> Exercise goal
Extract every record, exactly as written, and ignore the pictures.

> Information shown
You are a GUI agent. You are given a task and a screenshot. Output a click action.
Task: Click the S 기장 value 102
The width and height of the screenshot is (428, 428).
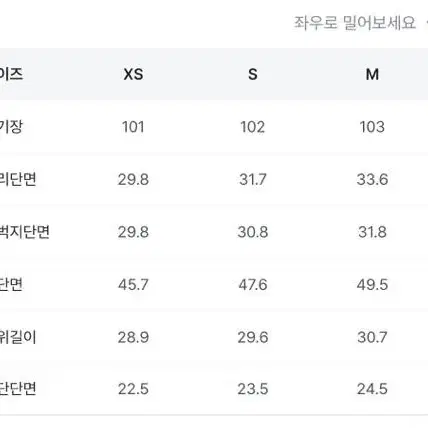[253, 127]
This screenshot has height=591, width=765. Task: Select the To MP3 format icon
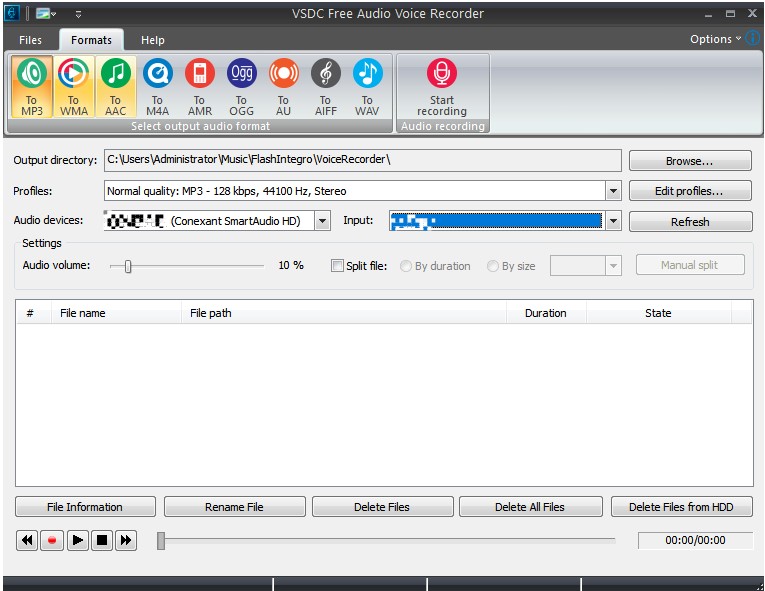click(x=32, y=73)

> Exercise result
You are a GUI agent. You are given a task and a screenshot. Output a click action.
Task: Click the S 기장 value 102
The width and height of the screenshot is (428, 428).
[253, 127]
This screenshot has height=591, width=765. Task: Select the To MP3 format icon
click(x=32, y=73)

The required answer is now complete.